This patch will ensure that tasks that have explicitly set their cpu
affinity won't be affected by this change.
Cheers,
Longman
On 7/28/22 13:23, Tejun Heo wrote:
> Hello,
>
> On Wed, Jul 27, 2022 at 08:58:14PM -0400, Waiman Long wrote:
>> It was found that any change to the current cpuset hierarchy may reset
>> the cpus_allowed list of the tasks in the affected cpusets to the
>> default cpuset value even if those tasks have cpus affinity explicitly
>> set by the users before. That is especially easy to trigger under a
>> cgroup v2 environment where writing "+cpuset" to the root cgroup's
>> cgroup.subtree_control file will reset the cpus affinity of all the
>> processes in the system.
>>
>> That is especially problematic in a nohz_full environment where the
>> tasks running in the nohz_full CPUs usually have their cpus affinity
>> explicitly set and will behave incorrectly if cpus affinity changes.
>>
>> Fix this problem by adding a flag in the task structure to indicate that
>> a task has their cpus affinity explicitly set before and make cpuset
>> code not to change their cpus_allowed list unless the user chosen cpu
>> list is no longer a subset of the cpus_allowed list of the cpuset itself.
>>
>> With that change in place, it was verified that tasks that have its
>> cpus affinity explicitly set will not be affected by changes made to
>> the v2 cgroup.subtree_control files.
> I think the underlying cause here is cpuset overwriting the cpumask the user
> configured but that's a longer discussion.
>
>> +/*
>> + * Don't change the cpus_allowed list if cpus affinity has been explicitly
>> + * set before unless the current cpu list is not a subset of the new cpu list.
>> + */
>> +static int cpuset_set_cpus_allowed_ptr(struct task_struct *p,
>> + const struct cpumask *new_mask)
>> +{
>> + if (p->cpus_affinity_set && cpumask_subset(p->cpus_ptr, new_mask))
>> + return 0;
>> +
>> + p->cpus_affinity_set = 0;
>> + return set_cpus_allowed_ptr(p, new_mask);
>> +}
> I wonder whether the more predictable behavior would be always not resetting
> the cpumask if it's a subset of the new_mask.
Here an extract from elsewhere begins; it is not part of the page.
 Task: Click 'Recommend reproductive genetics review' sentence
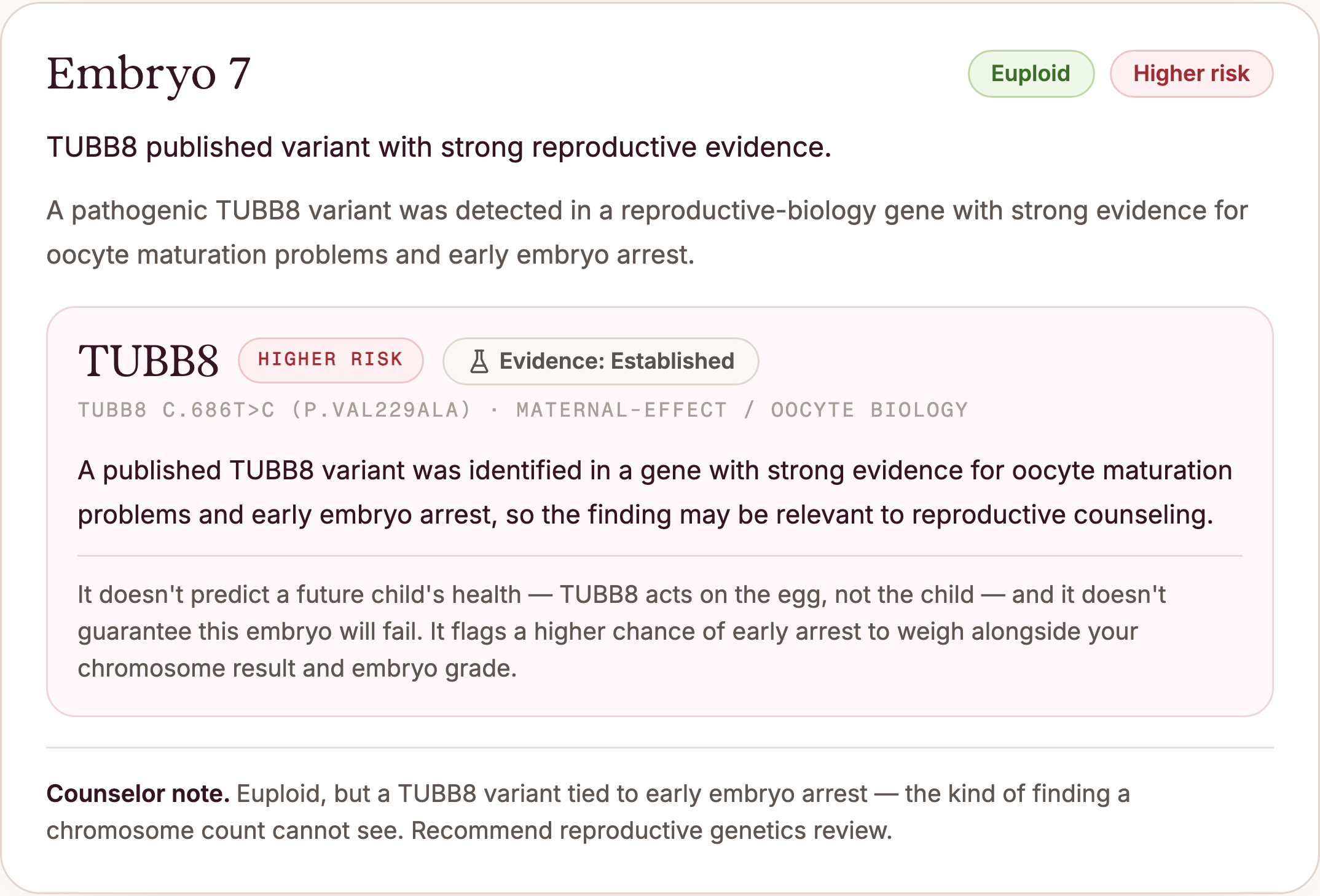coord(651,830)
There can be a counter argument that if a user found out that there is
not enough cpus in a cpuset to meet its performance target, one can
always increase the number of cpus in the cpuset. Generalizing this
behavior to all the tasks irrespective if they have explicitly set cpus
affinity before will disallow this use case.
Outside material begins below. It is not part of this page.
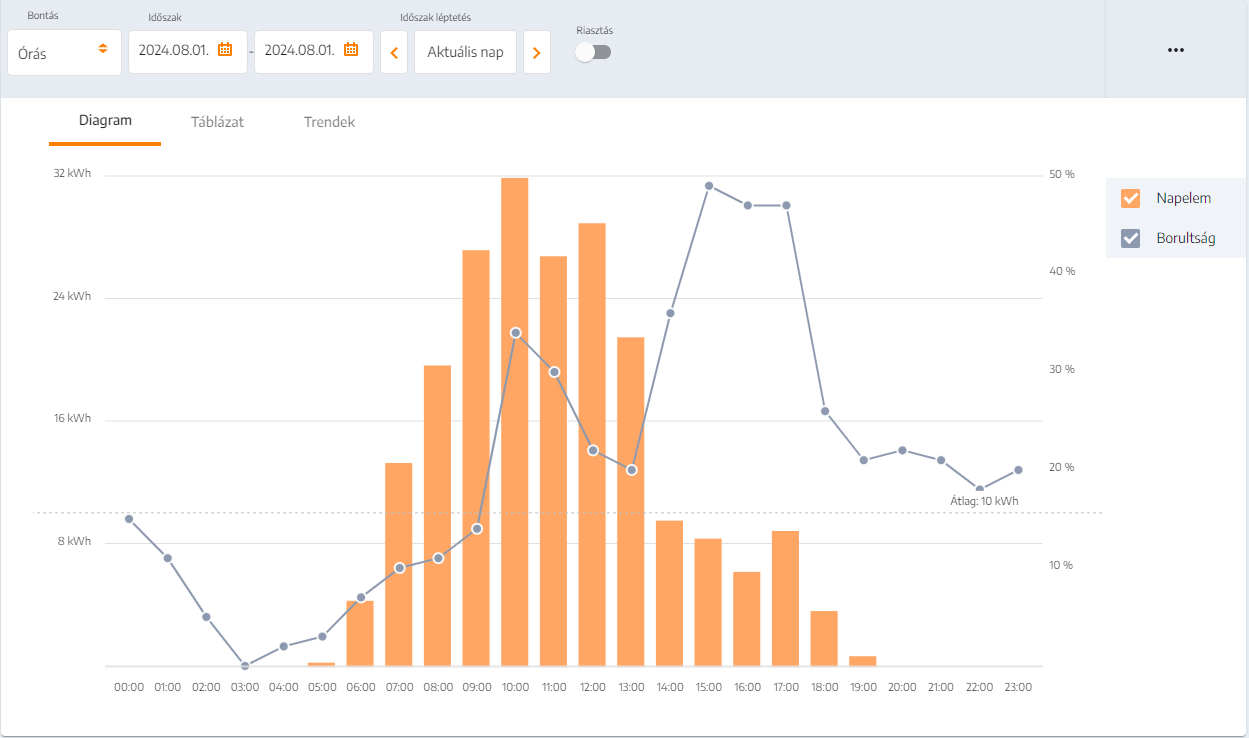Open the start date calendar icon
1249x738 pixels.
click(x=225, y=50)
> Also, shouldn't this check
> p->cpus_mask instead of p->cpus_ptr?
You are right. I should have used cpus_mask instead. Will send out a v2.
Cheers,
Longman
Hello,
On Thu, Jul 28, 2022 at 02:57:28PM -0400, Waiman Long wrote:
> There can be a counter argument that if a user found out that there is not
> enough cpus in a cpuset to meet its performance target, one can always
> increase the number of cpus in the cpuset. Generalizing this behavior to all
> the tasks irrespective if they have explicitly set cpus affinity before will
> disallow this use case.
This is nasty. The real solution here is separating out what user requested
and the mask that cpuset (or cpu hotplug) needs to apply on top. ie.
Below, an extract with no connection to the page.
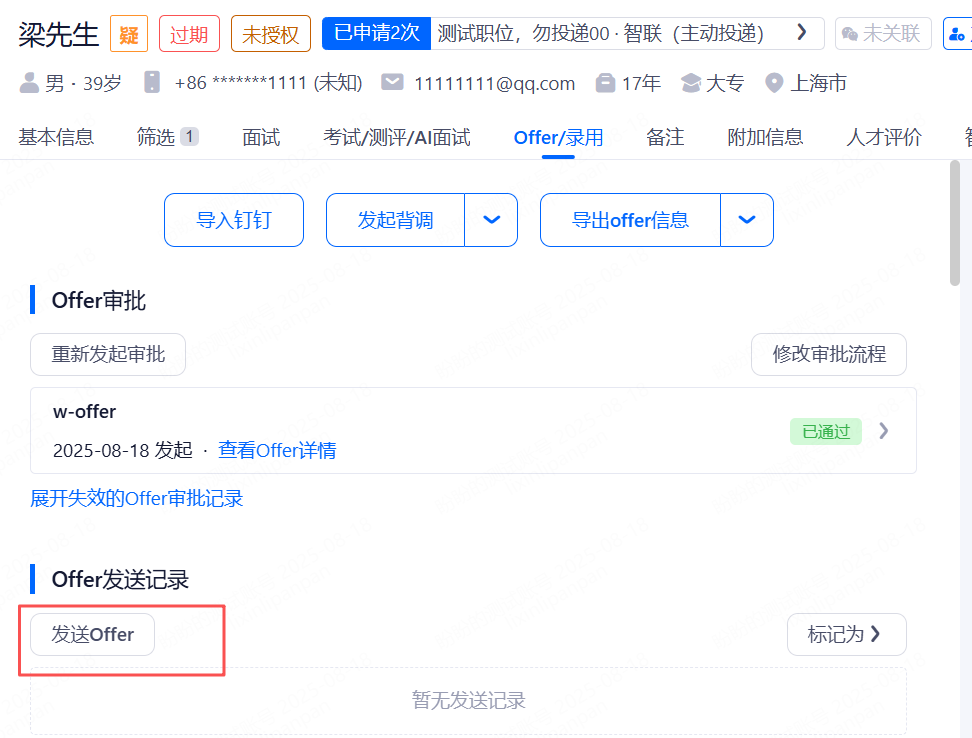Expand 展开失效的Offer审批记录 link

[x=137, y=498]
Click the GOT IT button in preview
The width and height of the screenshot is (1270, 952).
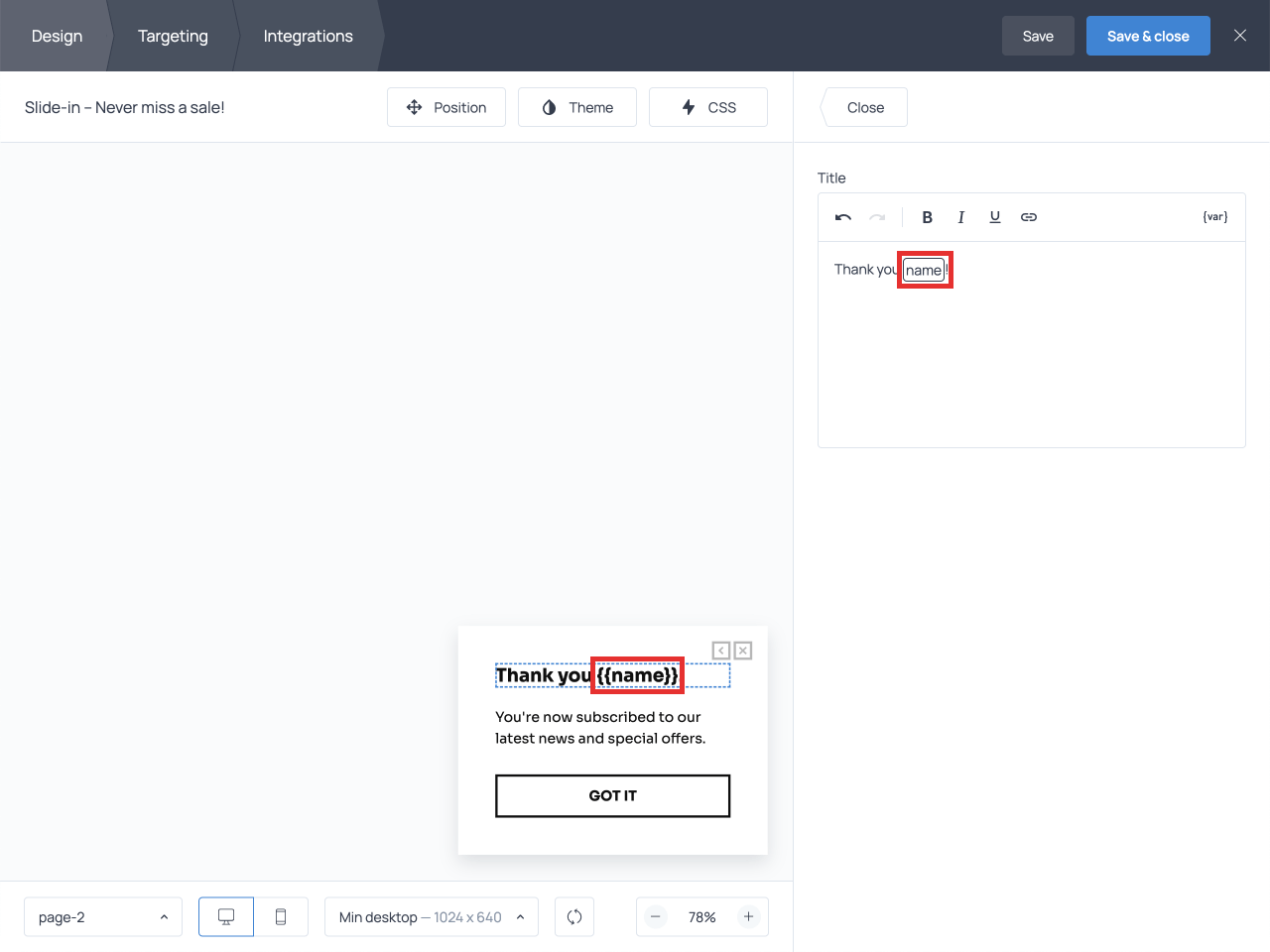pos(612,796)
remember what the user requested in a separate cpumask and compute the
intersection into p->cpus_maks whenever something changes and apply
fallbacks on that final mask. Multiple parties updating the same variable is
never gonna lead to anything consistent and we're patching up for whatever
the immediate use case seems to need at the moment. That said, I'm not
necessarily against patching it up but if you're interested in delving into
it deeper, that'd be great.
Thanks.
--
tejun
On 7/28/22 15:02, Tejun Heo wrote:
> Hello,
>
> On Thu, Jul 28, 2022 at 02:57:28PM -0400, Waiman Long wrote:
>> There can be a counter argument that if a user found out that there is not
>> enough cpus in a cpuset to meet its performance target, one can always
>> increase the number of cpus in the cpuset. Generalizing this behavior to all
>> the tasks irrespective if they have explicitly set cpus affinity before will
>> disallow this use case.
> This is nasty.
That is a nasty example, I know. There may be users depending on the
existing behavior even if they don't know it. So I am a bit hesitant to
change the default behavior like that. On the other hand, tasks that
have explicitly set its cpu affinity certainly don't want to have
unexpected change to that.
> The real solution here is separating out what user requested
> and the mask that cpuset (or cpu hotplug) needs to apply on top. ie.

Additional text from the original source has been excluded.